We’re bumping this up top overnight because it quickly got buried by the Andrew Brackman news this afternoon. Enjoy.
Earlier today professional good guy Tim Dierkes, owner of MLB Trade Rumors, engaged in his annual practice of predicting where the top 50 free agents will land. He even setup up a contest, which could turn into loads of fun. I encourage everyone to give it a try. It’ll be at least as fun as ottoneu’s Pick Six.
Much as I enjoy Tim’s work, I found myself disagreeing with many of his free agent picks, particularly the ones towards the top of the list. Instead of entering his contest, I thought it would be worthwhile to print his list with my own predictions. There are a lot of tough choices here, and there’s no way I’ll get more than half of these right. But given team needs needs, resources, and inclinations, here how I think the free agent market shakes out.
1. Albert Pujols – Cardinals. They signed Matt Holliday for seven years and $120 million. It’s hard to do that and then, two winters later, let the best player in baseball walk.
2. Prince Fielder – Brewers. Tim has him going to the Mariners, which could be funny for Yankees fans. He’d probably DH at first — which is one reason I don’t think he’d sign there — but he could loom as Justin Smoak’s replacement. And then we could think back to the Cliff Lee trade and giggle a bit. But ultimately I think the Brewers will lay out and keep their killer three-four combo in tact.
3. Jose Reyes – Tigers. Tim picked the Brewers, but I can’t see them letting Fielder walk and signing Reyes, even if Reyes will probably get a little less money. There are a few other options here, but there are issues. The Dodgers could fit, but their financial situation is unknown. Ditto the Mets, who I’d put as the No. 2 suitor. The Giants had a record payroll in 2011, missed the playoffs, and have about $90 million committed to 2012 (counting Lincecum) with plenty of spots to fill. The Nationals could jump in, I suppose. The Red Sox would probably be the favorites had they not signed Carl Crawford last off-season. The Cardinals are going to be at a huge payroll level after Pujols. That leaves the Tigers. They cut payroll by almost $20 million from 2010 to 2011, and made the playoffs. They could make the outlay for Reyes and really shore up their offense.
4. C.J. Wilson – Cubs. Chances are Theo Epstein and Jed Hoyer aren’t planning a big run in 2012, but they do need pitching in the long term. Their starters were in the bottom third of the league, and they do have a few openings. They surely plan to contend in 2013, and any contract Wilson signs will keep him around through at least 2015, and probably 2016.
5. Yu Darvish – Yankees. The Yankees have the resources, and he would probably represent a better deal for them than Wilson. I laid out the case for Darvish and stand by it.
6. Edwin Jackson – Nationals. If they miss out on Wilson, I fully expect them to beat other teams’ offers for Jackson.

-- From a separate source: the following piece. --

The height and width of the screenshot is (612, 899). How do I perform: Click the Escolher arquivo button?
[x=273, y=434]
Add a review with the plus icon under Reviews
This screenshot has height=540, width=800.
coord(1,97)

7. Jimmy Rollins – Phillies. They don’t have the cash to sign Reyes, and they’re not starting the season with Wilson Valdez at shortstop if they can help it. The Giants might be interested if they don’t sign Reyes, but I really see the Giants going with a lower cost option.
8. Aramis Ramirez – Brewers. They claim poverty often, but after a deep playoff run I can see the Brewers again making a run in 2012, especially if they bring back Fielder. They definitely have an opening at third, and I don’t see Ramirez getting a ludicrous contract this winter. The wild card here is Tim’s pick, the Orioles. But will a new GM make the same kind of mistakes that old regimes made? No, I think the Orioles will try a different approach this winter and avoid a potential mistake in Ramirez. There’s another wild card here, too, but I view it as far less likely.

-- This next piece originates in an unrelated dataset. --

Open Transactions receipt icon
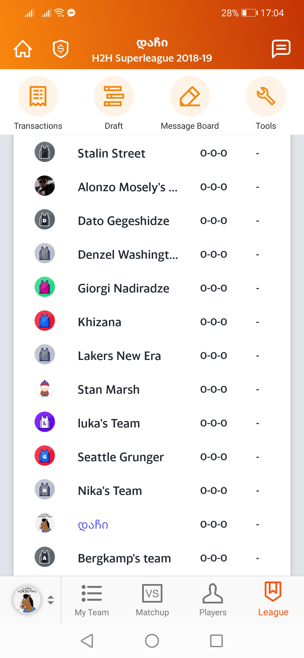The image size is (304, 658). [38, 96]
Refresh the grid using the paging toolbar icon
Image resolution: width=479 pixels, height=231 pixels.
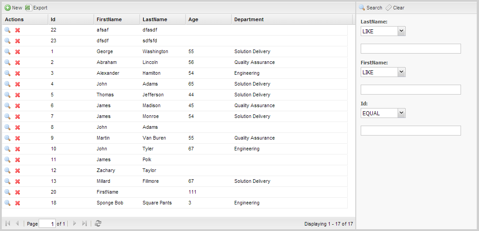[x=98, y=224]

9. Carlos Beltran – Giants. Their offense was putrid in 2011, and they could use a full season of Beltran in right field. They’ll have an opening for him, too, so it’s a perfect fit.
10. Jonathan Papelbon – Red Sox. It’s hard to see him leaving, especially given other teams’ financial situations. I don’t see a team like the Reds laying out that much for a closer.